Stored items
-----

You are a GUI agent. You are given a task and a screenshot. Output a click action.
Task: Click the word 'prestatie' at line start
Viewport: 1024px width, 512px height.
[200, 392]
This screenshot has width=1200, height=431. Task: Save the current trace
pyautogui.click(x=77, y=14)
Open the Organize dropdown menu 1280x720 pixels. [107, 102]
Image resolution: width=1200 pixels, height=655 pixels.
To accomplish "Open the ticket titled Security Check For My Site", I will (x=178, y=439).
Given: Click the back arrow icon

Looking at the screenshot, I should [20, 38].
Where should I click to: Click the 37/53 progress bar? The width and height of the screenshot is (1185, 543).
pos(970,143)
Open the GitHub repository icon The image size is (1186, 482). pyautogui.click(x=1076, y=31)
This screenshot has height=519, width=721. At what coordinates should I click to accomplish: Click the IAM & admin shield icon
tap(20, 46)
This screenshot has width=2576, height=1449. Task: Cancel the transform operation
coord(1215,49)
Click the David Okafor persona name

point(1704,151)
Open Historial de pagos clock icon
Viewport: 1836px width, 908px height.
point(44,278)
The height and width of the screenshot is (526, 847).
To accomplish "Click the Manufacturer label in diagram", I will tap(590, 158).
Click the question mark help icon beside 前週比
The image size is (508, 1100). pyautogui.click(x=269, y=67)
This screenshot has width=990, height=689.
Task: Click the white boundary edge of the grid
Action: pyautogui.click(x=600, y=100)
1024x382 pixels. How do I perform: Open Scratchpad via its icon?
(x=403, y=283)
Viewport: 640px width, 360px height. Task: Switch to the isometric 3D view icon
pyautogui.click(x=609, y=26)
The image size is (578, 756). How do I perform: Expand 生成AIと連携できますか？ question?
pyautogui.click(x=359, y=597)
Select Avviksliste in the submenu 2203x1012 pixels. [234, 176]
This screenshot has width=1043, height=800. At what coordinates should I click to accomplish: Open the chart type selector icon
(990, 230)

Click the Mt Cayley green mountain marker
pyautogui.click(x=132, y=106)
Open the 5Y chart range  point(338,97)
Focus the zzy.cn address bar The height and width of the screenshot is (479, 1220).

-----

**PROBLEM STATEMENT**: Take every line above that includes "will" and list it.

**YOUR SOLUTION**:
To accomplish "Open the ticket titled Security Check For My Site", I will (x=178, y=439).
To accomplish "Click the Manufacturer label in diagram", I will tap(590, 158).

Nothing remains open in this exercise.